Capitalism ruins everything. A both NASA and USSR had centrally planned space program and look what we got until free market came and ruined it
But wasn’t it driven by national pride, and wanting to prove that communism is wrong? 😑
@@shockcat5988 The godless commies are winning! Do something!
@@shockcat5988 Boeing was an engineer led company. Now it is a business led company. Look where that got them.
People need to stop living in a dream world and believing we're heading into "Star Trek" when the reality is we're more likely to head into a future akin to "Elysium".
How can you say that when we barely hit space as it is.. sure build a wheel out in space.. but let me assure you, the millionaires and billionaires would probably end up dead..
Wait.. let it commence.. 😊
Even that is a stretch.
I don't think @Cujoedaman's point is necessarily to do with the speed of technological progression, but the overall cultural/political reality of it.
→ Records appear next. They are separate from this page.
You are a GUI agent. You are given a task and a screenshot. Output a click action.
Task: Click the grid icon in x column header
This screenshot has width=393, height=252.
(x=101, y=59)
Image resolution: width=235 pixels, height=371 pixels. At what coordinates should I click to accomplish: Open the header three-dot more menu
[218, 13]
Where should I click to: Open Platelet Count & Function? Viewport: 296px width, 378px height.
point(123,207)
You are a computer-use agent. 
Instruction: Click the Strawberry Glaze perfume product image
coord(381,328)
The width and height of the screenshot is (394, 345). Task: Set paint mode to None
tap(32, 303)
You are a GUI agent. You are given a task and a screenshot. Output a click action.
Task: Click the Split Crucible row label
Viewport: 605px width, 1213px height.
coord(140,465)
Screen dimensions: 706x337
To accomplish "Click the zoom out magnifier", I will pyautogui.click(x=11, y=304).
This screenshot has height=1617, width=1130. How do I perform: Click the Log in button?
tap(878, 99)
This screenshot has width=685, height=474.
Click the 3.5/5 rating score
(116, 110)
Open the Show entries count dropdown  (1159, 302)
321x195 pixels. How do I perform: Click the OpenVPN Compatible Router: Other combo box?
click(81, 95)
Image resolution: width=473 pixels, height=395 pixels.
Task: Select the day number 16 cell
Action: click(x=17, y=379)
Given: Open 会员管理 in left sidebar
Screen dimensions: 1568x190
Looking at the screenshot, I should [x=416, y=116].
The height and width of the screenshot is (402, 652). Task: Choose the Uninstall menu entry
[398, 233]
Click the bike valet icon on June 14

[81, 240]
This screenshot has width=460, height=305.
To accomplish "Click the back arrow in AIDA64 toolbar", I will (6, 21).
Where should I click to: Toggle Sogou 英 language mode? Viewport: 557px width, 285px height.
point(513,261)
Meaning, whenever we do create a permanent presence in space, it's more likely that the poor will be left behind and space will be occupied by elites.
Nah, it's more like we peaked already and we'll forever be landlocked since we're wasting all our resources on the next iphone every year and billions of other useless junk since you're not allowed to use anything for more than 2 years. There is no space stage, only us sifting through trash, living off the old world.
@@gracialonignasiver6302 That's pretty much what I was going for. Sometimes what I think in my head makes sense, but not when I type it out.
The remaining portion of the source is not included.